Inside one of the park buildings, colorful county maps and large sheets of white paper were hung to display outcomes from each groups' exercises - lists of common visions, goals, issues and concerns, as well as sheets dedicated to "Things We Love About the Columbia-Pacific Region."

Thursday afternoon, the groups sat in on a workshop titled "Understanding the Economy of the Columbia-Pacific Economy" lead by Portland State University Center for Sustainable Processes and Practices Associate Director Jennifer Allen, Ph.D. While the workshop started at broadly covering the career, energy, economy and agricultural trends of the general western states, Allen applied certain trends and ways of connectivity to towns in the Columbia-Pacific region.

"Internet connections, cell phone reception - connectivity can happen at all different scales," explained Allen, who also explained that the more connected a community is, the more connections the area can make with larger markets.

Workshop participants were then asked to think about current efforts toward connectivity in their communities, as well as what could be done to make connectivity better, such as bringing in new modes of connection without compromising each areas unique character - one of which being public lands, such as our beneficial state parks.

According to Allen, the West is made up of densely populated urban areas and large spans of open land, both of which make a small town with larger market access a happy medium for most people. But she also stressed the fact that while Clatsop County is an employment hub, Wahkiakum and Pacific counties have been categorized as bedroom communities - areas where residents live and sleep, but commute out for work.

More professional jobsWhen it came to jobs, attendees learned that service and professional careers are on the rise in Clatsop County. In Wahkiakum County, farming, agricultural, service and professional jobs are slowly increasing, and Pacific County is also seeing service and professional careers increasing in availability.

Though both Clatsop and Wahkiakum counties have a decreasing net farm income as of 2004 data, Pacific county's 2004 net income roseto more that $20 million. One commonality that the three counties share is the fact that each of them matches or surpasses the national percentage of adults of 25 years of age who have a college degree, which is median of 14.5 percent.

Allen also stressed the importance of supporting means of education in the area to make connections with communities and their residents elsewhere. Though one workshop participant stated that he felt education had the potential of being wasteful because when students graduate they tend to leave the area for their job search.

"Not investing in education won't help your education's economy," Allen reminded workshop attendees.

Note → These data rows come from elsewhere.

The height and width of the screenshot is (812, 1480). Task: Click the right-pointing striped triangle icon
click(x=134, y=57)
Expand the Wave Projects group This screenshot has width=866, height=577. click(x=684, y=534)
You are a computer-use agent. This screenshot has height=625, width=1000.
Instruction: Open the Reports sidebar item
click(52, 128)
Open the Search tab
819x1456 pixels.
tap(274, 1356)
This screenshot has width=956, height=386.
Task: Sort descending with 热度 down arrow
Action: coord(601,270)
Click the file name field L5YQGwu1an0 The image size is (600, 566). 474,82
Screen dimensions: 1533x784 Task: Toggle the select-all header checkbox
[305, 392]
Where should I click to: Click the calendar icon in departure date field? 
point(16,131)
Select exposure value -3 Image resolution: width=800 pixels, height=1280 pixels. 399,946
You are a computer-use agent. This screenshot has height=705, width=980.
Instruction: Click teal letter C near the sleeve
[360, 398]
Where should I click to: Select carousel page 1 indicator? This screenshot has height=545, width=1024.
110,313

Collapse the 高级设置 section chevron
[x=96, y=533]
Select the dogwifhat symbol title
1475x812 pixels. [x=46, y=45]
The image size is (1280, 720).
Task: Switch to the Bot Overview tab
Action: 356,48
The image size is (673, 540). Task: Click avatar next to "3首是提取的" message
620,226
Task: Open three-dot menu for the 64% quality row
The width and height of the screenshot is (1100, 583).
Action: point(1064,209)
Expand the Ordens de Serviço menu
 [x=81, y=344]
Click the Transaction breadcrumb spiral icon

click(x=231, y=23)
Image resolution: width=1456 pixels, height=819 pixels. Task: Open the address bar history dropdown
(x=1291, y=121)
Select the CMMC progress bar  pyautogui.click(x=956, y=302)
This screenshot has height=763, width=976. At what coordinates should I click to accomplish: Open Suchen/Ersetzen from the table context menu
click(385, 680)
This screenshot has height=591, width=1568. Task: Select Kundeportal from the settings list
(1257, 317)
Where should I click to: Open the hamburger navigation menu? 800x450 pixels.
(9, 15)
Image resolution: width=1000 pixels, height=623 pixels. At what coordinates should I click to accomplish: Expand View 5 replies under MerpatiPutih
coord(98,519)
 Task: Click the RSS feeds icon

Allen ended her presentation by giving workshop participants time to brainstorm and identify challenges and opportunities. The groups then presented their findings and explained who would have to be involved to make the needed changes.

Other workshops offered during the three-day event included an introduction to the concept of Gateway Communities, the concept of National Heritage Areas, a regional overview of the Columbia-Pacific Region, how to protect community character, creating community visions, building and sustaining effective partnerships and tourism, and measuring growth and developmental impacts.